## Task instructions
Rewrite the items from the line that has "I will point(896,675)." through the line that has "Click the Real", swapping "shield" for "padlock" and leaving everything else as it is.

## Material shown

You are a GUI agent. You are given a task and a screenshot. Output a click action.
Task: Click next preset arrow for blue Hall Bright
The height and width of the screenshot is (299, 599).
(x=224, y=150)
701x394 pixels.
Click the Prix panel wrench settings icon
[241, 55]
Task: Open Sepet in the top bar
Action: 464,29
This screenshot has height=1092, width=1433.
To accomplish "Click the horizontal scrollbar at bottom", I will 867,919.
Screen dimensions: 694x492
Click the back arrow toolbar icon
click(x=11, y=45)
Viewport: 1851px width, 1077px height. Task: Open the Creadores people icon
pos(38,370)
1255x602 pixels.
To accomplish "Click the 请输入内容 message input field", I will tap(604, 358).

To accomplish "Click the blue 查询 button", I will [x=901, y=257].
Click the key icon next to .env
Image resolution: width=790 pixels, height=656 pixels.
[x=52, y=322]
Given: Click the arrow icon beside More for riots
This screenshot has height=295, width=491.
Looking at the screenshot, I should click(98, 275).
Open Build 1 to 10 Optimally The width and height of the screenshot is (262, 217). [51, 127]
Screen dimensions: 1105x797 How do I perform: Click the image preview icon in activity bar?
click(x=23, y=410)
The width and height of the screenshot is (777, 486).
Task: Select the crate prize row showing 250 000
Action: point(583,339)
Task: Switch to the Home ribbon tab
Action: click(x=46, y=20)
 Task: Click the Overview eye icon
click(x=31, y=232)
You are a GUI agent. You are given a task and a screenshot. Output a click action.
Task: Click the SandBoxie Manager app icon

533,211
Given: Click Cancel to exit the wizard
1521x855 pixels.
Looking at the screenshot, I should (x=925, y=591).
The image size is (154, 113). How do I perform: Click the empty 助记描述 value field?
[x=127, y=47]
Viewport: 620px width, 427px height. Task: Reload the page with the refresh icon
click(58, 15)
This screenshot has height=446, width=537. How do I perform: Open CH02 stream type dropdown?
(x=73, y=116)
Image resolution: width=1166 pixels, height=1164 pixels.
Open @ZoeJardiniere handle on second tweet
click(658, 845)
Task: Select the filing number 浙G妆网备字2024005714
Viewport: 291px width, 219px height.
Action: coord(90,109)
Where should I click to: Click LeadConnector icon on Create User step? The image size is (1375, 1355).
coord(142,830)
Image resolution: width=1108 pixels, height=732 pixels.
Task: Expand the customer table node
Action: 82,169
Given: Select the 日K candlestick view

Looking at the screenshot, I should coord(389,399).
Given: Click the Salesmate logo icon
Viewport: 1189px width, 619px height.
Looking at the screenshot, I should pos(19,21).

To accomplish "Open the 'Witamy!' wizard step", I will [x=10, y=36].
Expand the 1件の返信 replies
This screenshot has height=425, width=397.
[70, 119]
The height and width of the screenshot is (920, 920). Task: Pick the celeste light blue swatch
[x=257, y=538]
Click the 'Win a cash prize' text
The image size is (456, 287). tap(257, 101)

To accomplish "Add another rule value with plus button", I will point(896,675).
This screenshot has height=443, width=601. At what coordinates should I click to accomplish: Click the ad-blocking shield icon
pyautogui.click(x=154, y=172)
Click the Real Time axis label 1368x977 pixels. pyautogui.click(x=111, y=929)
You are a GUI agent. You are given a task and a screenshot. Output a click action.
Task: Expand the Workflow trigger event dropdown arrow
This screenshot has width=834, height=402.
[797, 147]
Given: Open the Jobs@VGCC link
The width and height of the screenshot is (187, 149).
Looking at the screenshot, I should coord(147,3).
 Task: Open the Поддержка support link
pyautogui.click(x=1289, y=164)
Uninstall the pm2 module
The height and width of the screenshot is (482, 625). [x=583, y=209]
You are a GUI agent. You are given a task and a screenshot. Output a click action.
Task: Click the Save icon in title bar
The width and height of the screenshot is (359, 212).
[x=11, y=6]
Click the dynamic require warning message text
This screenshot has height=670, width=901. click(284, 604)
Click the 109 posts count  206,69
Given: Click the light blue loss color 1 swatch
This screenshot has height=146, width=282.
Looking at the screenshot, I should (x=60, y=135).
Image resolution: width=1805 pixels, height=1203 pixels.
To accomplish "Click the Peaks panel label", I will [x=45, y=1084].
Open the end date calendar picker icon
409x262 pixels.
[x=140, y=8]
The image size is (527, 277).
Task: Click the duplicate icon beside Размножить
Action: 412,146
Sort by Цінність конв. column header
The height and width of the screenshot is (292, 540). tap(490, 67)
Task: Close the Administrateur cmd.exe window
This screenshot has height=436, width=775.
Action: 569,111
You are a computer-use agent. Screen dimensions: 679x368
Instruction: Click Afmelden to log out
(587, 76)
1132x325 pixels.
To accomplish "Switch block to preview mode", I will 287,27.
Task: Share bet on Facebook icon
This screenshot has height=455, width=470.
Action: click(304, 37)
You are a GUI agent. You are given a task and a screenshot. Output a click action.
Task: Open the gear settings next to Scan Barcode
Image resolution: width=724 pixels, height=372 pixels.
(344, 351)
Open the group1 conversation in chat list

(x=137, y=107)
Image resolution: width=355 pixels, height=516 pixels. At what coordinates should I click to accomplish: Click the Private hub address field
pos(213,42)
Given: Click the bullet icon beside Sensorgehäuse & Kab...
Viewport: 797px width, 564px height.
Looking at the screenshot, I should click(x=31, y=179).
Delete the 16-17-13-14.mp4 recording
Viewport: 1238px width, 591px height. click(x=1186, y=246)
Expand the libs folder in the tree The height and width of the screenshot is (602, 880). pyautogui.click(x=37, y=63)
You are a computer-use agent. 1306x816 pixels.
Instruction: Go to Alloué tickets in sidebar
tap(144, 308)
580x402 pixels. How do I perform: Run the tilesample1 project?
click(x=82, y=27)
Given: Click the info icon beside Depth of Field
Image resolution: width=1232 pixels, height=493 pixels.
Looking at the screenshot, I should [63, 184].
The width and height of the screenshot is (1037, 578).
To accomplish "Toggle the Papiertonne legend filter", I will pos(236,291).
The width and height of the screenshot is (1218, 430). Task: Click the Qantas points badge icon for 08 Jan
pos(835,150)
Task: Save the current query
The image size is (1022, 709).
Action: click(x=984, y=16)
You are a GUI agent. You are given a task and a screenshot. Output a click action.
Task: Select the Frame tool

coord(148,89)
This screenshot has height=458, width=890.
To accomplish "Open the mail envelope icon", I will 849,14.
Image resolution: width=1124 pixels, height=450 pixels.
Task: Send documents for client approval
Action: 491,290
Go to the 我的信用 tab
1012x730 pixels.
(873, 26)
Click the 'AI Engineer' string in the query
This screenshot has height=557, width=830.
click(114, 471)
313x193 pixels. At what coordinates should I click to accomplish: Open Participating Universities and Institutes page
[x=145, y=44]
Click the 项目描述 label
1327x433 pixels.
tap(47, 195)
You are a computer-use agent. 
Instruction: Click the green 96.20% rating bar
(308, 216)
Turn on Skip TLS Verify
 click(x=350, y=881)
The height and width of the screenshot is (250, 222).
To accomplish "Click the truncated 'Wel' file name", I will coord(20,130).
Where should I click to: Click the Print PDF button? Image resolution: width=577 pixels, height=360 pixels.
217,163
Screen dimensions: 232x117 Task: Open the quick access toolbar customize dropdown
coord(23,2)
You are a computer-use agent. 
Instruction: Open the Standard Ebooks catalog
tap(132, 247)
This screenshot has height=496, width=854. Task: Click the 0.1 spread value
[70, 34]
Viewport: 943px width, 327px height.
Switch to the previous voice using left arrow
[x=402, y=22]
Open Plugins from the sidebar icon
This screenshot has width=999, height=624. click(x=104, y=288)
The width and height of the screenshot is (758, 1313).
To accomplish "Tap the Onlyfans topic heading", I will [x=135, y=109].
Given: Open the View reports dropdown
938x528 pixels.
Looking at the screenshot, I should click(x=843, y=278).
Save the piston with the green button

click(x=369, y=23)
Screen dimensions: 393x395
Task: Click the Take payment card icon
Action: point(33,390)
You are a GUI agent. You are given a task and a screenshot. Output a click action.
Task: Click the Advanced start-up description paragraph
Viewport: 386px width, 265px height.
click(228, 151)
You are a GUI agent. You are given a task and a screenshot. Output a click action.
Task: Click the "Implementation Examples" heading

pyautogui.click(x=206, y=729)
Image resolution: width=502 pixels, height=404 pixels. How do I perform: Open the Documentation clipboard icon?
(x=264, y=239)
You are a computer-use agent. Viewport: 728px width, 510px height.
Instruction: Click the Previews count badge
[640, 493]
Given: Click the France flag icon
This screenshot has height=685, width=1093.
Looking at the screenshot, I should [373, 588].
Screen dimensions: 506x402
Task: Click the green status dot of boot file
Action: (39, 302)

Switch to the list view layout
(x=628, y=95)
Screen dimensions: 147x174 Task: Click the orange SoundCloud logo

## Result
To accomplish "Add another rule value with plus button", I will point(896,675).
This screenshot has height=443, width=601. At what coordinates should I click to accomplish: Click the ad-blocking padlock icon
pyautogui.click(x=154, y=172)
Click the Real Time axis label 1368x977 pixels. pyautogui.click(x=111, y=929)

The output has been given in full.